## Instructions for the task
Within the listing below, please copy exactly the lines between the line holding "Viewport: 1024px width, 545px height." and the line holding "Click the Contact", inclusive.

## Data supplied
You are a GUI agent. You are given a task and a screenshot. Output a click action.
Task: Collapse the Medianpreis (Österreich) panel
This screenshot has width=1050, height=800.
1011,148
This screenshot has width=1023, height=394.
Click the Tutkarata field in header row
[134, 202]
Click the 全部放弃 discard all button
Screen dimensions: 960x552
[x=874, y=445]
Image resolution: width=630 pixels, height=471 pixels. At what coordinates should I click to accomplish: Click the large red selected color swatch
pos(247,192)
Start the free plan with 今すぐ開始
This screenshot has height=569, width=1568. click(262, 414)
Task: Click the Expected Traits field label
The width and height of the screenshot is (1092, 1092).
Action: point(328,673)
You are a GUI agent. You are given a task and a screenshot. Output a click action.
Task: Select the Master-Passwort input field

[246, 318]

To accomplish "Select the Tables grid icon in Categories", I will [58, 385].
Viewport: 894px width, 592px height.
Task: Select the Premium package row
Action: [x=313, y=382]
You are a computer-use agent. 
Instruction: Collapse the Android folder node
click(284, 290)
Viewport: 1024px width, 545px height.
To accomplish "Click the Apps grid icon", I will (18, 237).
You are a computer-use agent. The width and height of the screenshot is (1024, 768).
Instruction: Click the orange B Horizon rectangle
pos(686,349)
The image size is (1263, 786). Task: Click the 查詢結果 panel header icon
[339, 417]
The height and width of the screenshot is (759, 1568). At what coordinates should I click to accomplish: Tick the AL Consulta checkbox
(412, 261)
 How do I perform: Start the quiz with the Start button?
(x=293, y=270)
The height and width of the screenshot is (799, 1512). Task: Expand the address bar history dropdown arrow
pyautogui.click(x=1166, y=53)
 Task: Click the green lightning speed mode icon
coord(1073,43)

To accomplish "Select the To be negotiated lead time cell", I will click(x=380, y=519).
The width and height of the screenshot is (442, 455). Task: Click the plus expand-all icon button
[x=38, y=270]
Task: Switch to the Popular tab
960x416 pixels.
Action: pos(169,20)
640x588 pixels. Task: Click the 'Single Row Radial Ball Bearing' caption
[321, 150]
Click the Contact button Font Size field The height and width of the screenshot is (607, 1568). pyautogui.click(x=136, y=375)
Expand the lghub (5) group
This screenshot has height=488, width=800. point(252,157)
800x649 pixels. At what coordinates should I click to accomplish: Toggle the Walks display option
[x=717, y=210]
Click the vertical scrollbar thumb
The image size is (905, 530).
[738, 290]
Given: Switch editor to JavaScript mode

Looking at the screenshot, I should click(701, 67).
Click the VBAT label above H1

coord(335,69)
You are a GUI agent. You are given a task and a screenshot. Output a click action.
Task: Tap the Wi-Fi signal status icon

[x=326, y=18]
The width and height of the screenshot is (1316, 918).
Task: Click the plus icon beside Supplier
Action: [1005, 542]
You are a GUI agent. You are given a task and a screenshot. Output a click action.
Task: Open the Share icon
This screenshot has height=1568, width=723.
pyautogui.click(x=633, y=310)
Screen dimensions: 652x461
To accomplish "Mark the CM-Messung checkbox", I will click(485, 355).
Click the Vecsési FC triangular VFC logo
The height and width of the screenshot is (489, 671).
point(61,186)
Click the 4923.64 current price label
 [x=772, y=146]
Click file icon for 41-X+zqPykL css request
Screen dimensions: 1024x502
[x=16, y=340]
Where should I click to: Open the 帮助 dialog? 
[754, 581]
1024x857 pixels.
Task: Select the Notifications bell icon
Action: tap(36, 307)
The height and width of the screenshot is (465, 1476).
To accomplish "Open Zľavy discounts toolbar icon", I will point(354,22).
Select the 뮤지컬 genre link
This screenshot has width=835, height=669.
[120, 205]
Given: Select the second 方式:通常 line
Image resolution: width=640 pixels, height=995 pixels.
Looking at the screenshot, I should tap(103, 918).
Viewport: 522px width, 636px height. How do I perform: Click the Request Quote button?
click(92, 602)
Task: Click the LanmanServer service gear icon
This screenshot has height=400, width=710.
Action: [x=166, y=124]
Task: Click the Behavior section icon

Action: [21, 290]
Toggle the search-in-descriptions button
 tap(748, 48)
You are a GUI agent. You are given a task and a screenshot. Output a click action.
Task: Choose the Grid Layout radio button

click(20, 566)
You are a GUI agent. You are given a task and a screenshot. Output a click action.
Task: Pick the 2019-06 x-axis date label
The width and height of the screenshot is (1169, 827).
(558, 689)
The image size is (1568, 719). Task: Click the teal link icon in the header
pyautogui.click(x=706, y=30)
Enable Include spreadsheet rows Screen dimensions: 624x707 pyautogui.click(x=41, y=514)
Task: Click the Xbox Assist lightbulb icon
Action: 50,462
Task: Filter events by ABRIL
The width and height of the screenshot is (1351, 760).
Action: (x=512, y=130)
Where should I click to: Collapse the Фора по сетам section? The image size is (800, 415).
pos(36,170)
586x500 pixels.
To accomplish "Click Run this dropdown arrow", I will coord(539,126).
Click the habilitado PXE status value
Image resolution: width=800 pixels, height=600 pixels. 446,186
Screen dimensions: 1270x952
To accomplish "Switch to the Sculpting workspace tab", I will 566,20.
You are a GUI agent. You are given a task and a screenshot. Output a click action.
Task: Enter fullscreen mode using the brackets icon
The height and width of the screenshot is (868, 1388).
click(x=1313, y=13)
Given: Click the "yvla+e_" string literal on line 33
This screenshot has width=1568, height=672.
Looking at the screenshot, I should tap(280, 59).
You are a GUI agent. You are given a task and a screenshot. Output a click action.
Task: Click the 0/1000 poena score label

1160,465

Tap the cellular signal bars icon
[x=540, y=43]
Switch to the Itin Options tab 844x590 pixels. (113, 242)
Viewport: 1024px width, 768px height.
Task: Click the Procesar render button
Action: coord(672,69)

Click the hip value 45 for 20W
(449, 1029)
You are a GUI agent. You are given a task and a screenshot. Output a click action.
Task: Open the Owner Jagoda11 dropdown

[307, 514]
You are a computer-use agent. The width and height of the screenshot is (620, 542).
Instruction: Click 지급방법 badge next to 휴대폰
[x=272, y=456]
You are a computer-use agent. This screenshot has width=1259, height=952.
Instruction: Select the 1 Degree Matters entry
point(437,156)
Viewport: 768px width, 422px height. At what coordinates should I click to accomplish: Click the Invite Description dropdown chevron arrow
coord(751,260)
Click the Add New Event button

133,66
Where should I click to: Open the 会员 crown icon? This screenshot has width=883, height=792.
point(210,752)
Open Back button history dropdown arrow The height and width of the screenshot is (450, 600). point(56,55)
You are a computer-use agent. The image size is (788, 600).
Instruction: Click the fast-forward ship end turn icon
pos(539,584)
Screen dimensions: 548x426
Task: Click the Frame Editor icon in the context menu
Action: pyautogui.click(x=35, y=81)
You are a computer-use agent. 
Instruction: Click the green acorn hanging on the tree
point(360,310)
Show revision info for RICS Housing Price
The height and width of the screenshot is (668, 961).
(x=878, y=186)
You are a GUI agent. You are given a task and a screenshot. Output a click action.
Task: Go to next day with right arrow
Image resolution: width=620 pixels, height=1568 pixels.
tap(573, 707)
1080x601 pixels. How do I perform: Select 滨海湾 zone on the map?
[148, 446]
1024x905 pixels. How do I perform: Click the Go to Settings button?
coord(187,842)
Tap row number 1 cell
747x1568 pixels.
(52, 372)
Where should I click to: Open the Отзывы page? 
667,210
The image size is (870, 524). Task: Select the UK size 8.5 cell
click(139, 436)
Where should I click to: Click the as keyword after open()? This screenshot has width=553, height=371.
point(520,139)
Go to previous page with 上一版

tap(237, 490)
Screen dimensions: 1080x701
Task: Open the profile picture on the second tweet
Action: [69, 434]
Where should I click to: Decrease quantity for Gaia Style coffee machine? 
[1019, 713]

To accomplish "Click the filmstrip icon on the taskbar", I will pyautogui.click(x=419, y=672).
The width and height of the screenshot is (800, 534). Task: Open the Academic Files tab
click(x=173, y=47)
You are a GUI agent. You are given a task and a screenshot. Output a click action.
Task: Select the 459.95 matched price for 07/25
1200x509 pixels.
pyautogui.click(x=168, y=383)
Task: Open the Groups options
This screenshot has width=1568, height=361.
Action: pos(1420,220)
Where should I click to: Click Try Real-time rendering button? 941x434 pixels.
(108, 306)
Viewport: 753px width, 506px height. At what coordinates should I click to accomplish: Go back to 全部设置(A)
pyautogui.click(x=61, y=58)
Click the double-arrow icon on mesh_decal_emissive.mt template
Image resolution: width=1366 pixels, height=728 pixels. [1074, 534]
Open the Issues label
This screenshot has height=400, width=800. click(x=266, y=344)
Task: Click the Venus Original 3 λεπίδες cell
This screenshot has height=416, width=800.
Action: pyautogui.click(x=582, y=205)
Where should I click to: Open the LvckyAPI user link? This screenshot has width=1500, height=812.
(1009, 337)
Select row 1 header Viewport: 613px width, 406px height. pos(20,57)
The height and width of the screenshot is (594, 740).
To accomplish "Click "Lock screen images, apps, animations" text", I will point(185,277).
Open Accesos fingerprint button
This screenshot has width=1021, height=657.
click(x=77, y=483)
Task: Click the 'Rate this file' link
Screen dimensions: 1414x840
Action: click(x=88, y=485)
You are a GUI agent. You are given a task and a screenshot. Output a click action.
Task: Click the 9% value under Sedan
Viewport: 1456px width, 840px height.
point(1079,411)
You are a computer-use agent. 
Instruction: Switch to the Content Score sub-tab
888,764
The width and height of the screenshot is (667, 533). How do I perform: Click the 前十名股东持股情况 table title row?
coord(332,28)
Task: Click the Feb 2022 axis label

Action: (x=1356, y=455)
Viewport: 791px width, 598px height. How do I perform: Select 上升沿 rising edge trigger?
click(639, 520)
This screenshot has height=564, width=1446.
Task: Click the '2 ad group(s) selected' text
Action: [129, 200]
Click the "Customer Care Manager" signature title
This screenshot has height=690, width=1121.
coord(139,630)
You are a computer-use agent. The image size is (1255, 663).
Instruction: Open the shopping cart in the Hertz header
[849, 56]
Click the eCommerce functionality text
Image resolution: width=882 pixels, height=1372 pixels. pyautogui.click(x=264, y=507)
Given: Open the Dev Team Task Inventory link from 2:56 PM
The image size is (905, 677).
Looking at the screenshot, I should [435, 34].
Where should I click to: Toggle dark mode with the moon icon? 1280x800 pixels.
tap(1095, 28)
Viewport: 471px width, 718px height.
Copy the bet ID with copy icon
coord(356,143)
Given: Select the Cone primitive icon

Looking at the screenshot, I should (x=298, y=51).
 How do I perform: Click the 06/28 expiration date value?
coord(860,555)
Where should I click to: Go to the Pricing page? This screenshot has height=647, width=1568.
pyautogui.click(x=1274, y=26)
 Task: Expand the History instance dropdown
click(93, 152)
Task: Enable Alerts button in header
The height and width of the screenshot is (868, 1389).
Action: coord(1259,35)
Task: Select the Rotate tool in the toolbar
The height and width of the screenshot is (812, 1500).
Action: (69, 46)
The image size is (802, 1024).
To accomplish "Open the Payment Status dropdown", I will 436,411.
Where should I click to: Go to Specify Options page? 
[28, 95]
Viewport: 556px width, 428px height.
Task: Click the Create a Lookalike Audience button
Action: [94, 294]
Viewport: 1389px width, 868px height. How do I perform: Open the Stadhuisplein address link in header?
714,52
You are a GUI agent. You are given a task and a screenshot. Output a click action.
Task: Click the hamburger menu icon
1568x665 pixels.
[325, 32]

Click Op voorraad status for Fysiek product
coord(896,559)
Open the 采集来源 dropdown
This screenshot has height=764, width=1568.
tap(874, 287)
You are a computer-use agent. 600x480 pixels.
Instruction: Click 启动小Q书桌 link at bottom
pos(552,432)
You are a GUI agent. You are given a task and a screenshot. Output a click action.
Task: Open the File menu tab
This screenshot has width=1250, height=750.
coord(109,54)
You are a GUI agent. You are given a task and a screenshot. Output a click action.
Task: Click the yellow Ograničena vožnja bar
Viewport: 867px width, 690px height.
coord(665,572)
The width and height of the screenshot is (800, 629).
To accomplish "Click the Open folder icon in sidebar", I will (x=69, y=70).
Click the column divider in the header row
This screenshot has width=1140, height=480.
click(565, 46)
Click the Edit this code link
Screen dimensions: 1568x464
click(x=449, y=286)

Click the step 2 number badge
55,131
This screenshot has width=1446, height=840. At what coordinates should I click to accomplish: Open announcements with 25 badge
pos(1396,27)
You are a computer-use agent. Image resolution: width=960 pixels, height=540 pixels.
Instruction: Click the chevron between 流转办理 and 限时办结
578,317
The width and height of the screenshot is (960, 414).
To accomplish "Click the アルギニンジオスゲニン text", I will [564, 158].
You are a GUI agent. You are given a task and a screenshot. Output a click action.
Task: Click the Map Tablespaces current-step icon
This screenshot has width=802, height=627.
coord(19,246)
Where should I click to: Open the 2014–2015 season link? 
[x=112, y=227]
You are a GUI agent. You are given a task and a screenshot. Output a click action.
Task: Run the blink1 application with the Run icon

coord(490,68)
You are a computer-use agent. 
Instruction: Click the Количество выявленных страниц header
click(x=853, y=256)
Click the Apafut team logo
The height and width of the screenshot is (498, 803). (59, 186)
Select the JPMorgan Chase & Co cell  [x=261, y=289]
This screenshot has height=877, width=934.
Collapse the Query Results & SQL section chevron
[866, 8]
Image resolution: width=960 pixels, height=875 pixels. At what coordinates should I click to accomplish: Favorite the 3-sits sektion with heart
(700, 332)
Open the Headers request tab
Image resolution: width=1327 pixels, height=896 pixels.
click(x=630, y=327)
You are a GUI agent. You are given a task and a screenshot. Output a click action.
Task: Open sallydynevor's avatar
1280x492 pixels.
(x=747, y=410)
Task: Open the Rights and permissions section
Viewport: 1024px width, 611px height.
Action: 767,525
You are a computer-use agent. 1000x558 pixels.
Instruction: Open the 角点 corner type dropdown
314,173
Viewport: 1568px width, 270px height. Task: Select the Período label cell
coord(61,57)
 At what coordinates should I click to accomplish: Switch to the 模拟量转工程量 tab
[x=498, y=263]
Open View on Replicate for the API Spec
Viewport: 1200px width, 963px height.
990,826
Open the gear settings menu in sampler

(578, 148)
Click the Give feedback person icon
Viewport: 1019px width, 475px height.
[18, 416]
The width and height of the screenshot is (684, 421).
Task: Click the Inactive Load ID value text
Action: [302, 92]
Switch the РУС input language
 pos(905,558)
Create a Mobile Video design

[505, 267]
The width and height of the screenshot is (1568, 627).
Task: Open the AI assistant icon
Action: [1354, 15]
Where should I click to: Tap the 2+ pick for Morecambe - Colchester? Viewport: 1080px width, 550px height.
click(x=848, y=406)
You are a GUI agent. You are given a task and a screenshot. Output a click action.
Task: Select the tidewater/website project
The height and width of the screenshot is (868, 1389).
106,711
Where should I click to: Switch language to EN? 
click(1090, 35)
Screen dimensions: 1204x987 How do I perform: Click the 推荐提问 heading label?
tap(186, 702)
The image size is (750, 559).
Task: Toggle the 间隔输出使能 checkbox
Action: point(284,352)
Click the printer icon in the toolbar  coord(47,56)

## Written solution
Viewport: 1024px width, 545px height.
To accomplish "Click the Apps grid icon", I will (18, 237).
You are a computer-use agent. The width and height of the screenshot is (1024, 768).
Instruction: Click the orange B Horizon rectangle
pos(686,349)
The image size is (1263, 786). Task: Click the 查詢結果 panel header icon
[339, 417]
The height and width of the screenshot is (759, 1568). At what coordinates should I click to accomplish: Tick the AL Consulta checkbox
(412, 261)
 How do I perform: Start the quiz with the Start button?
(x=293, y=270)
The height and width of the screenshot is (799, 1512). Task: Expand the address bar history dropdown arrow
pyautogui.click(x=1166, y=53)
 Task: Click the green lightning speed mode icon
coord(1073,43)

To accomplish "Select the To be negotiated lead time cell", I will click(x=380, y=519).
The width and height of the screenshot is (442, 455). Task: Click the plus expand-all icon button
[x=38, y=270]
Task: Switch to the Popular tab
960x416 pixels.
Action: pos(169,20)
640x588 pixels. Task: Click the 'Single Row Radial Ball Bearing' caption
[321, 150]
Click the Contact button Font Size field The height and width of the screenshot is (607, 1568). pyautogui.click(x=136, y=375)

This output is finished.